- [Directions]: Return each of the records below word for word, with no changes.

- [Data supplied]:
--- START ---
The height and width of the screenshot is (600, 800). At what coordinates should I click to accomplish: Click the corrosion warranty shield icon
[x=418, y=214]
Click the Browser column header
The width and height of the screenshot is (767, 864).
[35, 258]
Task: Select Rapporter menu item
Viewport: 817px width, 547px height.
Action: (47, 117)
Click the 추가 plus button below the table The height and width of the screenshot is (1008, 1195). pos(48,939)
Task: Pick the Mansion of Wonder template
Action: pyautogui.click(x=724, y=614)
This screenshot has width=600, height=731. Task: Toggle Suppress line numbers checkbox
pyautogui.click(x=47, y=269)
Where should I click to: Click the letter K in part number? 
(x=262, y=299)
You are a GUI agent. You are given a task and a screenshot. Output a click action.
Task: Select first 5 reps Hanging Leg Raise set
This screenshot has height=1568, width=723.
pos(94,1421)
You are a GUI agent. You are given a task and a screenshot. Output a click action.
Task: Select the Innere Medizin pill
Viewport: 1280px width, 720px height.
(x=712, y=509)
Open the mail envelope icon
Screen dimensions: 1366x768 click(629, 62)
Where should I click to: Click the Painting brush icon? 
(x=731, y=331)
--- END ---
- [Final result]:
The height and width of the screenshot is (600, 800). At what coordinates should I click to accomplish: Click the corrosion warranty shield icon
[x=418, y=214]
Click the Browser column header
The width and height of the screenshot is (767, 864).
[35, 258]
Task: Select Rapporter menu item
Viewport: 817px width, 547px height.
Action: (47, 117)
Click the 추가 plus button below the table The height and width of the screenshot is (1008, 1195). pos(48,939)
Task: Pick the Mansion of Wonder template
Action: pyautogui.click(x=724, y=614)
This screenshot has width=600, height=731. Task: Toggle Suppress line numbers checkbox
pyautogui.click(x=47, y=269)
Where should I click to: Click the letter K in part number? 
(x=262, y=299)
You are a GUI agent. You are given a task and a screenshot. Output a click action.
Task: Select first 5 reps Hanging Leg Raise set
This screenshot has height=1568, width=723.
pos(94,1421)
You are a GUI agent. You are given a task and a screenshot. Output a click action.
Task: Select the Innere Medizin pill
Viewport: 1280px width, 720px height.
(x=712, y=509)
Open the mail envelope icon
Screen dimensions: 1366x768 click(629, 62)
Where should I click to: Click the Painting brush icon? 
(x=731, y=331)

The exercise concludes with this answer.